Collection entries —
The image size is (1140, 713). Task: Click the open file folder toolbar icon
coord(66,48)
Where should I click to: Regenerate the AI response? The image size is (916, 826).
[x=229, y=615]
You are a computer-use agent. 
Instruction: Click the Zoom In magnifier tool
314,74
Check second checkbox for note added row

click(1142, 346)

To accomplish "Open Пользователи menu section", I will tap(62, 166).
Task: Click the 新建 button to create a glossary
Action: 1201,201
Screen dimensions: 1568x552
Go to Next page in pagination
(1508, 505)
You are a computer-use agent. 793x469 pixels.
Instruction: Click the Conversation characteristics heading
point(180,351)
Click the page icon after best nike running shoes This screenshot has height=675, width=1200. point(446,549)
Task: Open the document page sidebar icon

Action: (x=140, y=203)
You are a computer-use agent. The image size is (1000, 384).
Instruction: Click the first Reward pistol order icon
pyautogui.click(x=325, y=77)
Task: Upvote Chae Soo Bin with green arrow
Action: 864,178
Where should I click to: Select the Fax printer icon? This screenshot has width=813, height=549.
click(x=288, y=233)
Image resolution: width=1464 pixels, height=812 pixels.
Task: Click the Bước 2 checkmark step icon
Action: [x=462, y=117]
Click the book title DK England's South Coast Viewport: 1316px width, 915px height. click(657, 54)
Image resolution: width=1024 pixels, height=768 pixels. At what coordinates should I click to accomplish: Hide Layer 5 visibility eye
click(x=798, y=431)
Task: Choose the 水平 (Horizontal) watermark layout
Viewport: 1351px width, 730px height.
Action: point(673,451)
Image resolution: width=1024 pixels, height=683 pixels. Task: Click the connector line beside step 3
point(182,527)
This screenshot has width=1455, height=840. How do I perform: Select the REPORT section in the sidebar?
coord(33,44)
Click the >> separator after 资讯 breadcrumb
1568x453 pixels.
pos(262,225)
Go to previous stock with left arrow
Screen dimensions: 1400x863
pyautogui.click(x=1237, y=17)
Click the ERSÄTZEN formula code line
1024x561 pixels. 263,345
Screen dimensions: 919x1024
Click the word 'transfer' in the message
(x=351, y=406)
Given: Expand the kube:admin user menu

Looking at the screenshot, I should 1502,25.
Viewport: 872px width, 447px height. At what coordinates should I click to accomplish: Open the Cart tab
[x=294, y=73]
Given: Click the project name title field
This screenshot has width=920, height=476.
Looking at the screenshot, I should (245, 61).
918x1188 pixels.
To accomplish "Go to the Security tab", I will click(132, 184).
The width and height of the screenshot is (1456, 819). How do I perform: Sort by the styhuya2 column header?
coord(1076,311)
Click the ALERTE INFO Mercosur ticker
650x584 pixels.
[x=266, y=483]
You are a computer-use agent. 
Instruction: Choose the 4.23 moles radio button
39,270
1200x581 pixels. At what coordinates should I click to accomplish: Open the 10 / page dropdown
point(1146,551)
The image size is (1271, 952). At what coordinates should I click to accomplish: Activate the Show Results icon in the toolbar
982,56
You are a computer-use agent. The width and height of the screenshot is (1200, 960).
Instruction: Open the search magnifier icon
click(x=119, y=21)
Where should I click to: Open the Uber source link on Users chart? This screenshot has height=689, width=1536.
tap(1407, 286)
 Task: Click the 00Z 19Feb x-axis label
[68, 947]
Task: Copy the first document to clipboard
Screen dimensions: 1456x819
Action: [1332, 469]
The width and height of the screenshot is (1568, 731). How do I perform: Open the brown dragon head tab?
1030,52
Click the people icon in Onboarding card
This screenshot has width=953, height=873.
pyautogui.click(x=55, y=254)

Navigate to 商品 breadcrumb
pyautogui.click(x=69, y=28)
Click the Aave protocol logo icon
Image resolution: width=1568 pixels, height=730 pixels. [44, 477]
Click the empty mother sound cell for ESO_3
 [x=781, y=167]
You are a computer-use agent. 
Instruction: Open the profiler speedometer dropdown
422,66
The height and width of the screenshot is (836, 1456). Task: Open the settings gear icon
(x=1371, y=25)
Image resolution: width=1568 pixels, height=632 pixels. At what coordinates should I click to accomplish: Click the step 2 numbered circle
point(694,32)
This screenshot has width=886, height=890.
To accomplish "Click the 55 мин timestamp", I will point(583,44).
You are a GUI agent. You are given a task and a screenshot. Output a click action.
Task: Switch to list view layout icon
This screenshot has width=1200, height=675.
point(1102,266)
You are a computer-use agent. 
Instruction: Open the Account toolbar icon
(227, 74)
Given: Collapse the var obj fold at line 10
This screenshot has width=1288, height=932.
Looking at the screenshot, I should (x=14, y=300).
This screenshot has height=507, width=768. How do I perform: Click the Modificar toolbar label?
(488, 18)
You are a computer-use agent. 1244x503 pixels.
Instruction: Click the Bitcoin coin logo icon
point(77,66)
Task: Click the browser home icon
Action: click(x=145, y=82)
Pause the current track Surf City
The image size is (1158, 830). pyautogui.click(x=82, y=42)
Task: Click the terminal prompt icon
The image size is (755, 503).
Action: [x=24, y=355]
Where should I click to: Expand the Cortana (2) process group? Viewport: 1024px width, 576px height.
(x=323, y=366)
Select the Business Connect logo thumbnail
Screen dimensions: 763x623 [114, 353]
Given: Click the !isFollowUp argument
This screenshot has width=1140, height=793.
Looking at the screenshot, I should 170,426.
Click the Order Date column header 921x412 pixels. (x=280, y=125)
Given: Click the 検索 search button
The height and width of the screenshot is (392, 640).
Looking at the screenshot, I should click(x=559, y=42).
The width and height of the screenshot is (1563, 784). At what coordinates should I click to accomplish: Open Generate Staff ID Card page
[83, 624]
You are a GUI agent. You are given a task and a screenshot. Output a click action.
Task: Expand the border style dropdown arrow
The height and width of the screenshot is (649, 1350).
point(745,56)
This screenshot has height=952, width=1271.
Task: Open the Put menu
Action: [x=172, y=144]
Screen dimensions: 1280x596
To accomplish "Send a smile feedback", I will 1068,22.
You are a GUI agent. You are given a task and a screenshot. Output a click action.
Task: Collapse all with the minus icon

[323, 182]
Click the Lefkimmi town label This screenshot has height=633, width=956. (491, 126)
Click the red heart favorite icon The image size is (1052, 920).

TO BE DONE — Rewrite everything from the line containing "Click the Lefkimmi" down to the end of the records above, swapping "red heart" for "pink heart" and leaving the rest unchanged.

CORRECT ANSWER —
Click the Lefkimmi town label This screenshot has height=633, width=956. (491, 126)
Click the pink heart favorite icon The image size is (1052, 920).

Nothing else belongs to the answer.